● **WORK ITEM**
In the listing below, which lines contain the string "File"? Copy them all.

● **AVAILABLE DATA**
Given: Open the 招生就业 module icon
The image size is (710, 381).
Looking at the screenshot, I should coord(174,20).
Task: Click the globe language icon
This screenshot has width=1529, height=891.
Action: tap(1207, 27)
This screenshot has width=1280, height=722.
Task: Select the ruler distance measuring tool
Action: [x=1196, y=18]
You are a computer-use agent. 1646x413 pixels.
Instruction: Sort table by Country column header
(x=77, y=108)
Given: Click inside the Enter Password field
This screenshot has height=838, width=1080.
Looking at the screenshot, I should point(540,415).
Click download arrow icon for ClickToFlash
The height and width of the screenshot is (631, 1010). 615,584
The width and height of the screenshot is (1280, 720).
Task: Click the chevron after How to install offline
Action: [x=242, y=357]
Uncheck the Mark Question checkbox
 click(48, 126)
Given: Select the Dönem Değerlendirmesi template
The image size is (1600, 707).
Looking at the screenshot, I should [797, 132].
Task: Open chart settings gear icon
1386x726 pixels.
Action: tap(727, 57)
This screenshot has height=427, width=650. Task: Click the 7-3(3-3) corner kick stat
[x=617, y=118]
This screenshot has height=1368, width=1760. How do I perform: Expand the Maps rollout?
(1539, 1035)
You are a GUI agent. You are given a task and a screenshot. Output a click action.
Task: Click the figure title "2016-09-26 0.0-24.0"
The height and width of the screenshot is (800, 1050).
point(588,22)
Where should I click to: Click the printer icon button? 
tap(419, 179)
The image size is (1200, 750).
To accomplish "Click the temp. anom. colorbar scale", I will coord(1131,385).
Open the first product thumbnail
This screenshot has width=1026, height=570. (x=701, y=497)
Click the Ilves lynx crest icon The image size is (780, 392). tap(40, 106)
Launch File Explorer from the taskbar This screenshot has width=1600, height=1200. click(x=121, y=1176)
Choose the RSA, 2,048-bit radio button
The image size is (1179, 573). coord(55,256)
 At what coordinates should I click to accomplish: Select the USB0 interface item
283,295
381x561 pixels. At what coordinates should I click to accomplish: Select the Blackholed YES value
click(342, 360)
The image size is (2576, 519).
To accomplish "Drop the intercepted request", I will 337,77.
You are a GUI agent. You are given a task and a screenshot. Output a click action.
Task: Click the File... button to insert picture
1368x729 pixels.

● **ANSWER SECTION**
Launch File Explorer from the taskbar This screenshot has width=1600, height=1200. click(x=121, y=1176)
Task: Click the File... button to insert picture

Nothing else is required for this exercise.